[Stored records]
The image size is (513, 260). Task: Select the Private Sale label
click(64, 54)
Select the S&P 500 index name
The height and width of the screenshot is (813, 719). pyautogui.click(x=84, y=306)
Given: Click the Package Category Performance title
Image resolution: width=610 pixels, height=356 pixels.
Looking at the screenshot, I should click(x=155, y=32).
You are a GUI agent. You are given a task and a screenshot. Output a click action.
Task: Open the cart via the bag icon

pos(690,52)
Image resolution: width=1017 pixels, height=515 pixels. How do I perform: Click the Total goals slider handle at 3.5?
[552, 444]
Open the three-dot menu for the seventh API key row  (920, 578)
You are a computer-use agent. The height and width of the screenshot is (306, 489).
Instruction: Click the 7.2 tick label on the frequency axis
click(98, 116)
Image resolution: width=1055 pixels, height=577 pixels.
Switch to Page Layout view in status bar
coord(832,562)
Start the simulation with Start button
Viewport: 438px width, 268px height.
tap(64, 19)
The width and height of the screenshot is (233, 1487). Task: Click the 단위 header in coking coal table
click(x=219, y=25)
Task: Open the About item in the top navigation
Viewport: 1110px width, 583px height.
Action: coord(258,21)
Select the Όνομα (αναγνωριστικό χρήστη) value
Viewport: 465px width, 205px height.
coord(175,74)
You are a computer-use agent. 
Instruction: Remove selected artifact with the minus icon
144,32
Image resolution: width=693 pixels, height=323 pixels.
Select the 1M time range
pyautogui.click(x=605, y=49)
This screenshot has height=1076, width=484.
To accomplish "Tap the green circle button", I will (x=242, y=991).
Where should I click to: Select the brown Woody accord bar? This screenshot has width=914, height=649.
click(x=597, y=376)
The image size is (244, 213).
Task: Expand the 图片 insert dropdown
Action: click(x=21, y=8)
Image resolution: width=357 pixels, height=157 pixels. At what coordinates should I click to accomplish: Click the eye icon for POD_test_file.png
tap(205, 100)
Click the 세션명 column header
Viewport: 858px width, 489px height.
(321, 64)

Task goal
Write out, exactly as they appear, the lines from the one containing "Select the 1M time range" through the last line of the records above, both included, and nothing more.

Task answer
Select the 1M time range
pyautogui.click(x=605, y=49)
This screenshot has height=1076, width=484.
To accomplish "Tap the green circle button", I will (x=242, y=991).
Where should I click to: Select the brown Woody accord bar? This screenshot has width=914, height=649.
click(x=597, y=376)
The image size is (244, 213).
Task: Expand the 图片 insert dropdown
Action: click(x=21, y=8)
Image resolution: width=357 pixels, height=157 pixels. At what coordinates should I click to accomplish: Click the eye icon for POD_test_file.png
tap(205, 100)
Click the 세션명 column header
Viewport: 858px width, 489px height.
(321, 64)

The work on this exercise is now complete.